TASK DETAILS - Please return the part of the Black's Tavern text from "There were several" to "at least once.", copied word for word.

The cabin was built by Samuel Black, the son of Rev. Samuel Black, Albemarle County's first Presbyterian minister. The cabin originally sat adjacent to U.S. Route 250 at the front of the Seven Oaks property, the building's original site. In 1978, the tavern was moved away from the road further into the Seven Oaks property. The tavern was dismantled and moved again to Mirador Farm in 2001. The single story and garret, v-notched log building has the basic form and appearance it had attained by 1930. Most of the wall logs are original, and other construction materials are older materials reused from other contexts. The building features a wood-shingled gable roof, a granite foundation and interior chimney, a front porch on skinned cedar log posts, and six-over-six windows. The interior is divided into two rooms by a log partition and the stone chimney, which includes two fireplaces and a bread warmer. Other interior features include exposed log walls, batten doors on strap hinges, hewn ceiling joists, and pegged floor boards.

There were several notable visitors who went to the tavern. Thomas Jefferson stopped at Black's Tavern eleven recorded times between 1768 and 1772, according to his memorandum books. This was while he was practicing law in Albemarle County and surrounding areas and traveling frequently to Staunton, located over the Blue Ridge. Often Jefferson stopped at Black's for meals or to feed his horse. In August 1768, he noted that the visit included entertainment, his term for an overnight stay. Another famous visitor was George Rogers Clark, who stayed overnight in 1777. Meriwether Lewis also stopped at the cabin at least once.

COLLECTED MATERIAL -

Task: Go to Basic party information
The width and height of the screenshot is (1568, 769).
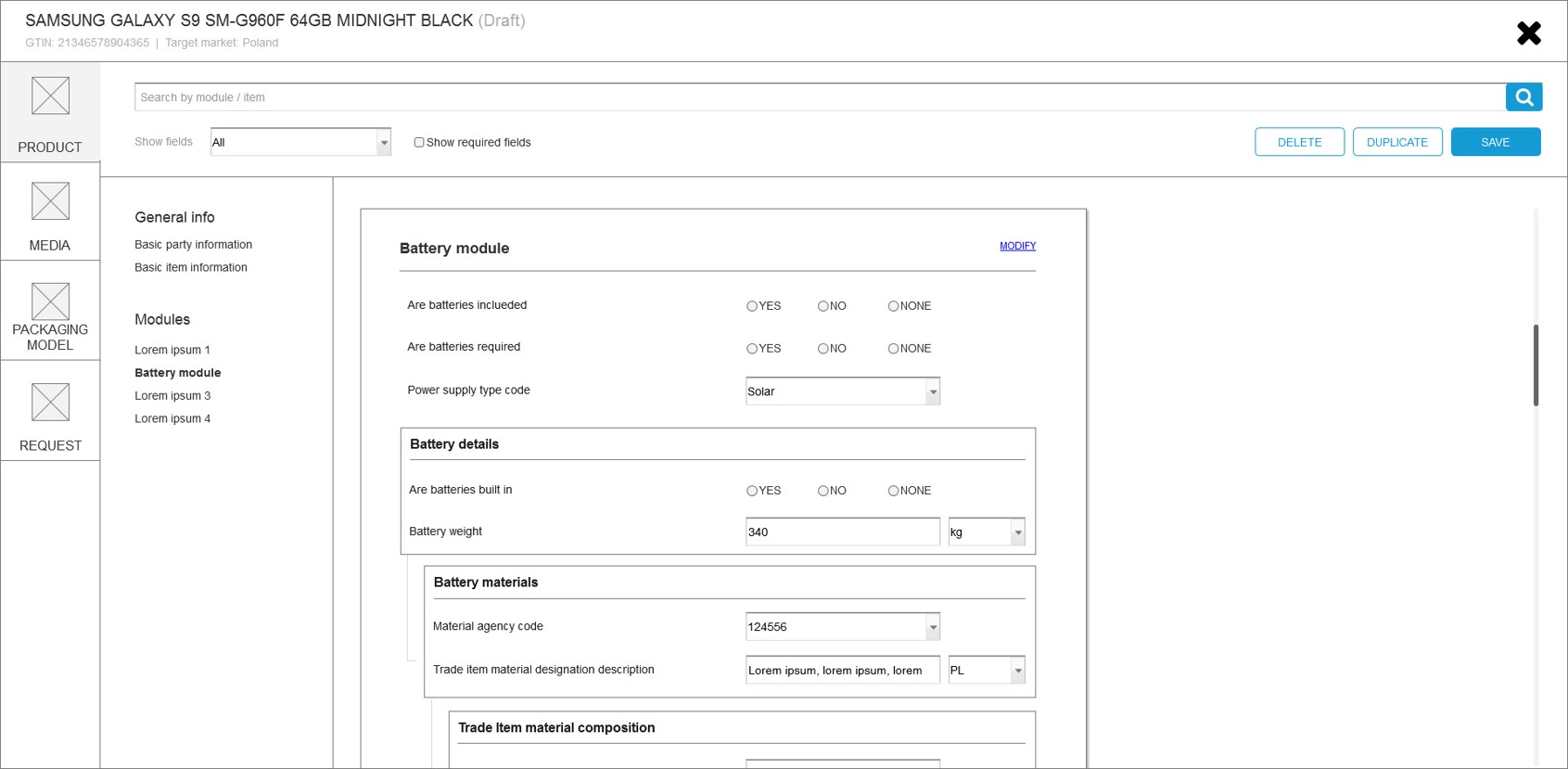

ANSWER BOX -
There were several notable visitors who went to the tavern. Thomas Jefferson stopped at Black's Tavern eleven recorded times between 1768 and 1772, according to his memorandum books. This was while he was practicing law in Albemarle County and surrounding areas and traveling frequently to Staunton, located over the Blue Ridge. Often Jefferson stopped at Black's for meals or to feed his horse. In August 1768, he noted that the visit included entertainment, his term for an overnight stay. Another famous visitor was George Rogers Clark, who stayed overnight in 1777. Meriwether Lewis also stopped at the cabin at least once.